Resumo: Trata o presente artigo de expor algumas considerações acerca da admissibilidade do testamento vital no direito positivo brasileiro, considerando que inexiste lei regulamentando referida espécie de diretivas antecipadas de vontade (DAV). Todavia, cumpre salientar que estes instrumentos jurídicos são protegidos por garantias de cariz constitucional, vez que refletem em sua concretude, valores da dignidade humana, autonomia privada e liberdade. Resulta disso, o destaque que assume a Resolução n.1995/2012 do Conselho Federal de Medicina (CFM), ao prescrever as diretrizes de cunho ético-normativo acerca da aplicação do testamento vital e do mandato duradouro. As diretivas antecipadas de vontade constituem, pois, meios capazes de instrumentalizar os desejos do paciente, que de forma prévia, estabelece diretivas a serem aplicadas no final da vida, caso se encontre em situação de doente terminal ou portador de doença crônica irreversível, que o impossibilite de expressar qualquer manifestação de vontade, de forma livre e consciente.
Palavras-chave: Diretivas antecipadas de vontade. Testamento vital. Mandato duradouro. Dignidade. Autonomia.
Sumário: 1.Introdução; 2.As diretivas antecipadas de vontade e suas espécies: testamento vital e mandato duradouro; 3.Testamento vital: breves considerações de ordem conceitual; 4.Admissibilidade do testamento vital no direito positivo brasileiro: a Resolução n.1995/2012 do CFM; 5.Considerações finais; Referencias.
1. INTRODUÇÃO
A complexidade inerente a vida humana traz como reflexão recorrente a ideia de final de vida, concretizada com o evento morte.
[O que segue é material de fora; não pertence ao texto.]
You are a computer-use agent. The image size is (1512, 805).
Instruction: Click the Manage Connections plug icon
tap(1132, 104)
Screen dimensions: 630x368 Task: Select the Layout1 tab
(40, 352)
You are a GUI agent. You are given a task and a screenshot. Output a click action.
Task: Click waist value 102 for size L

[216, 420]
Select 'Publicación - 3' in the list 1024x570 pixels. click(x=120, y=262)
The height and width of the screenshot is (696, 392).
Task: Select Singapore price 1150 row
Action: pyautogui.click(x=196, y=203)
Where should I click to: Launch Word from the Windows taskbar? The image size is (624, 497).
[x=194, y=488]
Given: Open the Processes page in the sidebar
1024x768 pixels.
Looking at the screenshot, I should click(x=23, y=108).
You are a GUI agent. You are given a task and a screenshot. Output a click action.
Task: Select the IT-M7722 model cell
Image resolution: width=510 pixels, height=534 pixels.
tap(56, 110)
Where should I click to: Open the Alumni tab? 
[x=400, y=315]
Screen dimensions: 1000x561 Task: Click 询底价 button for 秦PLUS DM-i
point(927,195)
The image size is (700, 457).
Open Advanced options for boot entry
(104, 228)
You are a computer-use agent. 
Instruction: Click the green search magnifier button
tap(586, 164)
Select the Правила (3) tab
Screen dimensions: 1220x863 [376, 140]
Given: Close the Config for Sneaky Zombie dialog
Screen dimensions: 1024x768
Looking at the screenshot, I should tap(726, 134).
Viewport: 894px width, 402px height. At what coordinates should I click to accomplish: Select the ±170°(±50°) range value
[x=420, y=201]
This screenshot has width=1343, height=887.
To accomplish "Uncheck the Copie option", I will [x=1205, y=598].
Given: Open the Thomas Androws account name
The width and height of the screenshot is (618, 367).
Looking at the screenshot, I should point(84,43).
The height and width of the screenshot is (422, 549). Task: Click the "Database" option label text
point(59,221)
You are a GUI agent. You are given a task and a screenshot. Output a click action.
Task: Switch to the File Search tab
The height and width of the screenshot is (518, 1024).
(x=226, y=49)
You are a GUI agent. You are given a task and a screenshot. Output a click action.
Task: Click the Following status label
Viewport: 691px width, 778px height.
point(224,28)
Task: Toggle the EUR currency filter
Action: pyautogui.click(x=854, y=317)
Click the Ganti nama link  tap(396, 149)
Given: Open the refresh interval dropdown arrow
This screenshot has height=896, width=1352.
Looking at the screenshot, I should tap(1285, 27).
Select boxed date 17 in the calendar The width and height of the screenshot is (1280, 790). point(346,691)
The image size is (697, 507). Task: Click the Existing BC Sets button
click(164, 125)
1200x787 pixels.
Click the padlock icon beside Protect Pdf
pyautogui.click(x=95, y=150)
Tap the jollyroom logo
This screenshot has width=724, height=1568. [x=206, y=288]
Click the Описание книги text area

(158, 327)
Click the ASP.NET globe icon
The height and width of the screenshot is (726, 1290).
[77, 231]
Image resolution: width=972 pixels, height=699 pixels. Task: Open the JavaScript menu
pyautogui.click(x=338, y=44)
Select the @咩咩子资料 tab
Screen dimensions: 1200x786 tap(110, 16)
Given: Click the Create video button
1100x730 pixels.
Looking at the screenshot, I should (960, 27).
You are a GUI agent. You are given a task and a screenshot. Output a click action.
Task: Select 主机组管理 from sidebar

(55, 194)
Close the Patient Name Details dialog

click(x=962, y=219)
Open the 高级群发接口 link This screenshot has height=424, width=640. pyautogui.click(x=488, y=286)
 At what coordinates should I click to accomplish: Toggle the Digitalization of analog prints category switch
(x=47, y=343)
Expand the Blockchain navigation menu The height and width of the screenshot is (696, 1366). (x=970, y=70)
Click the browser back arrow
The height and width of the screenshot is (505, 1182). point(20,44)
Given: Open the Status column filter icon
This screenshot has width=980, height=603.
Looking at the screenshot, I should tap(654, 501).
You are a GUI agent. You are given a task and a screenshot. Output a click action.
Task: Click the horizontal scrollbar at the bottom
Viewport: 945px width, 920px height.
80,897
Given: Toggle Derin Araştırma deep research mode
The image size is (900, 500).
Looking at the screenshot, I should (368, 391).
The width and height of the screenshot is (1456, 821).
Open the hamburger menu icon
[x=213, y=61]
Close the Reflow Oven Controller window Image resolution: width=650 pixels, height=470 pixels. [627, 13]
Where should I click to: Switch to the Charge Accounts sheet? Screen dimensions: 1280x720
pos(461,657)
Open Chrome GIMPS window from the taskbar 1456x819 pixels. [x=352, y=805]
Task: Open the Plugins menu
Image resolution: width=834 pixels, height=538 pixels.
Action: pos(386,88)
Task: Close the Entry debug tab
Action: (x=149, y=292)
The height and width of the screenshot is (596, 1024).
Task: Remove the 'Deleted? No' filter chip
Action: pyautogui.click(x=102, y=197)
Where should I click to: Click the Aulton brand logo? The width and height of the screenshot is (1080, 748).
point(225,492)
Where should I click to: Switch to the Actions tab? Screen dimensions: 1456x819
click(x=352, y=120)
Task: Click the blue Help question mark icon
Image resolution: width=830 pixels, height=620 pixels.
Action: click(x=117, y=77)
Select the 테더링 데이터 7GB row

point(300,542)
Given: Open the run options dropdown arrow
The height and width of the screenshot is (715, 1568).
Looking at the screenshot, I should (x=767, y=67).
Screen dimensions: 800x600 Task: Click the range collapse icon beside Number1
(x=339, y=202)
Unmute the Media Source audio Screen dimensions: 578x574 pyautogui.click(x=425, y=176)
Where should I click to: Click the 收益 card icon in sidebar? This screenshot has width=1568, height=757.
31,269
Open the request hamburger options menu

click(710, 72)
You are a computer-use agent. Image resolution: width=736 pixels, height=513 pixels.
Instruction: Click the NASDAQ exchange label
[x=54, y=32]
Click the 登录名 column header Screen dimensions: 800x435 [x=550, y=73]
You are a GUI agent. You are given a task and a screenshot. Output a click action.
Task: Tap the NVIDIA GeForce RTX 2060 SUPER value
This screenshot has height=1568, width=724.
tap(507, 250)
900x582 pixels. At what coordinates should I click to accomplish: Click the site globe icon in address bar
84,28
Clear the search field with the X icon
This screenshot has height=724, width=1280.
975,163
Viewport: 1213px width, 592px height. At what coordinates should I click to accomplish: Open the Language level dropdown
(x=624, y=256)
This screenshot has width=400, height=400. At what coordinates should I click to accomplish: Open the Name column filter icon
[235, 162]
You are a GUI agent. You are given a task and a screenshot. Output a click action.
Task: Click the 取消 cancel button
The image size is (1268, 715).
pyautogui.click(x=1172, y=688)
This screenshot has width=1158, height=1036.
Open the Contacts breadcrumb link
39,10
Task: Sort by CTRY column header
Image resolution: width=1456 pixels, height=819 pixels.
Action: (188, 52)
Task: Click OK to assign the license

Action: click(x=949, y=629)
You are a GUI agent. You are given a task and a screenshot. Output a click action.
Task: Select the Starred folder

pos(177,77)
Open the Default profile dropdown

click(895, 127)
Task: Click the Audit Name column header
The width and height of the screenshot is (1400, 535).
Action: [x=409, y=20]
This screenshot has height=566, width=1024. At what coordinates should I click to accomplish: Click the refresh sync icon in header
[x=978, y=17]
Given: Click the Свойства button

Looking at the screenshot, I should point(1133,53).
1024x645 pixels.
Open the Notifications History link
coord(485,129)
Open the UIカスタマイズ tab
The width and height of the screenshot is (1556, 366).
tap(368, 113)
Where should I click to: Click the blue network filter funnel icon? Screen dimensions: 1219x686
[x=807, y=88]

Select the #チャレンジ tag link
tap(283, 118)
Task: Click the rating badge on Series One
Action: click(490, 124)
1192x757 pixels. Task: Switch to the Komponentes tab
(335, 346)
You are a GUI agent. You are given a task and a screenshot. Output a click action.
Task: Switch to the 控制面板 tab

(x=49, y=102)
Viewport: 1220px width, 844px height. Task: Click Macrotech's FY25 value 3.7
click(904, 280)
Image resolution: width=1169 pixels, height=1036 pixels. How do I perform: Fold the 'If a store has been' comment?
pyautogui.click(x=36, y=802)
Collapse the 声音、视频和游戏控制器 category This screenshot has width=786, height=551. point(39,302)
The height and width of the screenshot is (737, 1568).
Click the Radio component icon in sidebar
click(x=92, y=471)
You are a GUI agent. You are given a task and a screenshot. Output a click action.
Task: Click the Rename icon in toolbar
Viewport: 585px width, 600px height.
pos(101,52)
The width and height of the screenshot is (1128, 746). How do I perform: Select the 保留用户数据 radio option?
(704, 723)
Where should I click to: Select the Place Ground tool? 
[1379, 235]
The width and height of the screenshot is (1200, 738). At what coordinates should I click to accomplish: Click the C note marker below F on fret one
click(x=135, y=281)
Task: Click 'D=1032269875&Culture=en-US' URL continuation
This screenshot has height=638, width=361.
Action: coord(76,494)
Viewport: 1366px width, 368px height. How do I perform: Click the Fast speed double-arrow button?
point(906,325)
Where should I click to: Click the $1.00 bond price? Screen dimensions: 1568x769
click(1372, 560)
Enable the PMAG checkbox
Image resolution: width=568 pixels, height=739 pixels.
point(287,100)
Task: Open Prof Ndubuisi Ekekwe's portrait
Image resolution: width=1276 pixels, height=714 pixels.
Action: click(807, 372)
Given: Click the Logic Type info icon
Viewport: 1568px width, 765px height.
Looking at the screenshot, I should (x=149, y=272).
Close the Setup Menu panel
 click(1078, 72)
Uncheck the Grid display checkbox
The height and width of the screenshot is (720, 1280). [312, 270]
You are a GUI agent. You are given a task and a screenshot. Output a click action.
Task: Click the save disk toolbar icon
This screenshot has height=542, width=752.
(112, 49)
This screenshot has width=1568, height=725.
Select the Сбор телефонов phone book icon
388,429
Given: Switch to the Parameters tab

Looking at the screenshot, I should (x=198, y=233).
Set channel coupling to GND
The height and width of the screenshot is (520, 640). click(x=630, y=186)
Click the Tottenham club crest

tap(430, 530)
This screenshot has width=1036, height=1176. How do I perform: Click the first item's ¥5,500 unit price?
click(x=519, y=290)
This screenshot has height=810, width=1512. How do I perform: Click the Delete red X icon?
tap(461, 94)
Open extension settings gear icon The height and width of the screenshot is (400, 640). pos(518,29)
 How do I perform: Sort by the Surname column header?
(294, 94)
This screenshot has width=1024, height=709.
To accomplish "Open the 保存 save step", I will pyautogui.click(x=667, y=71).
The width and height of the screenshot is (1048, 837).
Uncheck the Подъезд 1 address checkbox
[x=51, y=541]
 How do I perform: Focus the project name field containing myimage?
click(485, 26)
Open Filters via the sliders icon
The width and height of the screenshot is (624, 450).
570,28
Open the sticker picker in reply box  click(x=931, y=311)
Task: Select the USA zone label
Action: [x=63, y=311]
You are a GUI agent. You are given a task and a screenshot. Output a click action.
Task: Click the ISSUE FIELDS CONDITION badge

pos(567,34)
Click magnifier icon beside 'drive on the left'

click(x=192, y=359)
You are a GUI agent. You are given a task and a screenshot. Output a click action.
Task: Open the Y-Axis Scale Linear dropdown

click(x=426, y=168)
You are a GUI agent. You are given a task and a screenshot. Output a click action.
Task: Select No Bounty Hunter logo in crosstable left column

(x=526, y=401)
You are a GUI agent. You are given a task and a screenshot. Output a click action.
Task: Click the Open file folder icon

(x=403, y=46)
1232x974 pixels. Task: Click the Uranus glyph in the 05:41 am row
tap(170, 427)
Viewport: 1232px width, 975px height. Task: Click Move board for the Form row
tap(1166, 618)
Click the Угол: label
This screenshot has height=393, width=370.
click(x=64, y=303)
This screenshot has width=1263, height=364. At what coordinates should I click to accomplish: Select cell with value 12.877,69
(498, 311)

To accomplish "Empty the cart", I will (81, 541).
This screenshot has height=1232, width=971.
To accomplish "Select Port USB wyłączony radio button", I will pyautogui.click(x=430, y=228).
Decorre disto, uma série de implicações e questionamentos de ordem ético-jurídicos, médicos, teológicos e de filosofia moral, direcionadas a temática do que seja viver dignamente e morrer com dignidade. Por esta razão, cumpre aduzir que a especificidade de tão importante questão, traz a lume a relevância dos instrumentos garantidores que possam dar a pessoa enferma, a capacidade de decidir autonomamente, acerca do que deve ser feito em termos de tratamento e procedimentos médicos em situação de terminalidade de vida ou doença crônica irreversível.
A garantia protetiva dada ao enfermo é respaldada por uma ordem de valores, especialmente as de perfil constitucional, cabendo destacar a dignidade da pessoa humana e a autonomia privada. Com muita propriedade salienta Silvio Romero Beltrão:
“A partir da consciência de que a pessoa humana é um ser finito, a vida não deve ser prolongada inutilmente, sem benefícios para a pessoa humana, sem o respeito a sua dignidade, pois, quando um enfermo tiver chegado ao final de sua vida e não houver qualquer tratamento que possa restabelecer a sua saúde, não é sensível prolongar a sua agonia, a duras penas, com tratamentos desproporcionais e ineficazes.”[1]
2. AS DIRETIVAS ANTECIPADAS DE VONTADE E SUAS ESPÉCIES: TESTAMENTO VITAL E MANDATO DURADOURO
As denominadas Diretivas Antecipadas de Vontade (DAV) expressam em documento a vontade da pessoa que estabelece com antecedência de que forma deverão ser aplicados os cuidados médico-terapêuticos, caso esteja impossibilitado de manifestar-se sobre sua aceitação ou não.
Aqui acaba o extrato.